I‘m ready to concede that Donald Trump is the most anomalous figure I’ve seen in presidential politics. He has defied the laws of electioneering so many times-reversing his favorable-unfavorable numbers despite universal name identification; thriving in the wake of incidents that would have sunk ordinary campaigns-that I’m close to believing that Trump is a political singularity: a figure so dense that he warps the rules of space-time around him in ways the observer can’t fully understand.

For exhibit #17, I present to you this CBS poll from over the weekend. What’s interesting isn’t (just) the Iowa top-line numbers, where Trump has turned aside Ben Carson’s brief challenge and now sits on 30-percent support, which is a 9-point lead over the retired surgeon.

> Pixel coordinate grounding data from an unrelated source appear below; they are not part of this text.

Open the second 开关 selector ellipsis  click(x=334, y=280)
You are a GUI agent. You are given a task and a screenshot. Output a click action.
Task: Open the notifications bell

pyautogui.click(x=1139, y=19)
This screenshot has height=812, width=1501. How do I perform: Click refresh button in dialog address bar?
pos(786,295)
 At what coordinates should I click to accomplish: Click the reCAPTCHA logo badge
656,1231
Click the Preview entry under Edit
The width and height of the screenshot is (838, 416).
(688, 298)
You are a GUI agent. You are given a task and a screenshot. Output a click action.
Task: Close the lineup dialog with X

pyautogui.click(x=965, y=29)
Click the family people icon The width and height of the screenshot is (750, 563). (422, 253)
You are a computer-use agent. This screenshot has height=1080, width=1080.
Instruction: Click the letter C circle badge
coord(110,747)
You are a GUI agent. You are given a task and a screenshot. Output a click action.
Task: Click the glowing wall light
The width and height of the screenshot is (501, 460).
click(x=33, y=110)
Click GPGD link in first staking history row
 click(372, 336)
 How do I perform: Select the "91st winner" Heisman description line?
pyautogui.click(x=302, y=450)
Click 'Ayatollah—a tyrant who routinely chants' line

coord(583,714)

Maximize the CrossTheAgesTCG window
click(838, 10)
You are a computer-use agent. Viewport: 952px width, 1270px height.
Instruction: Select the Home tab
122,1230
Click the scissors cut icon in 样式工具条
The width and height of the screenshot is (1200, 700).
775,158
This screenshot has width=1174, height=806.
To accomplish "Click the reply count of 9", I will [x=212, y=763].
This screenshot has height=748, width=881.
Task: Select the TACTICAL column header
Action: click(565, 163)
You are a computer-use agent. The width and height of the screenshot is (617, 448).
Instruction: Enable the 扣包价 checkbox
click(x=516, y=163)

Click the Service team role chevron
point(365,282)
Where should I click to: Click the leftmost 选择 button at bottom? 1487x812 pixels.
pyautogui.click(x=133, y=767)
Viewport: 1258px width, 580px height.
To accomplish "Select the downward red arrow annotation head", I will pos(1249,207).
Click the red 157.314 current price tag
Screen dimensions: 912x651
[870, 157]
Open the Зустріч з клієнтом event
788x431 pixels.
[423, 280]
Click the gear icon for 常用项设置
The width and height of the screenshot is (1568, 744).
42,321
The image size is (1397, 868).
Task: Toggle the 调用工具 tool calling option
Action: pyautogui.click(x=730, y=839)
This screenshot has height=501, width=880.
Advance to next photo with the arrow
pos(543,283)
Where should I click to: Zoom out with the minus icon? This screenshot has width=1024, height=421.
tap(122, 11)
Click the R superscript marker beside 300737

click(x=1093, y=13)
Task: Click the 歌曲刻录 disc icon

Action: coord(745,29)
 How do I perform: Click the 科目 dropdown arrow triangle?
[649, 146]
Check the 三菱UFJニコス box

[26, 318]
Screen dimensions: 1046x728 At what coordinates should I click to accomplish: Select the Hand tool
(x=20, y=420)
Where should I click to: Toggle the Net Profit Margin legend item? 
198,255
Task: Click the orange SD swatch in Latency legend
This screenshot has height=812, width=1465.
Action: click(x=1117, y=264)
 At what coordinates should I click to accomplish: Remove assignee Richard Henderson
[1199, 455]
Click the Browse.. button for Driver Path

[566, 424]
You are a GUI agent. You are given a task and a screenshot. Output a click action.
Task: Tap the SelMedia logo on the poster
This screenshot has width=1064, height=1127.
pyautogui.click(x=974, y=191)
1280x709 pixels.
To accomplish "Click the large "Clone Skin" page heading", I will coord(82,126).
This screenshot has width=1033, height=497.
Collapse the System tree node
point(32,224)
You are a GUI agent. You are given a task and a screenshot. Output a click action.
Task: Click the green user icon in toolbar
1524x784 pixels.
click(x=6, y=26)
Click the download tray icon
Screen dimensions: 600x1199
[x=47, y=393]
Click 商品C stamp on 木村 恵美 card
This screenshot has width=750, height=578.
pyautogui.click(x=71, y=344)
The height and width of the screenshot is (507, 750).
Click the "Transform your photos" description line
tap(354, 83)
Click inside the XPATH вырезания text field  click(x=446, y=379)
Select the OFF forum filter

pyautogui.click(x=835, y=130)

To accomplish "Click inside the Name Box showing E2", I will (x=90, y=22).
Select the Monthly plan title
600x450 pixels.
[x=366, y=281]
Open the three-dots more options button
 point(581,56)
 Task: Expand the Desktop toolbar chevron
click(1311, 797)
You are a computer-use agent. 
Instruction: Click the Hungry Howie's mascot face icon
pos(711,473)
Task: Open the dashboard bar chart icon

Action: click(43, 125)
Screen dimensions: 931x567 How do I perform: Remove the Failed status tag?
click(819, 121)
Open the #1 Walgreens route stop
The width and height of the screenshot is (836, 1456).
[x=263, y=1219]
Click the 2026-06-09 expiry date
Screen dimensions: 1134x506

It isn’t just that outside of Trump’s supporters, another fifth of Iowa Republicans say that Trump is “ready to be commander in chief.”

It’s this: CBS asked Trump supporters–that is, not all Republicans in the survey, just the people supporting Trump–what their favorite thing about Trump is. And guess what percentage said that their favorite thing about their guy was “his faith and beliefs”? No, really. Guess. I’ll wait.

You have that number in your head now? We’re talking about the percentage of Trump supporters who say their favorite thing about Donald Trump is his faith and beliefs.

The number is zero.

How do you lead the field in Iowa-comfortably!–when not a single one of your own supporters are especially convinced of your “faith and beliefs?”

Beats me. But it’s happening. For now. I still believe, as I have since the summer, that in order for Donald Trump to be the nominee, then everything we think we know about politics would have to be wrong.

Then again, I believe in the laws of physics, too. But they don’t hold up in the presence of a singularity either.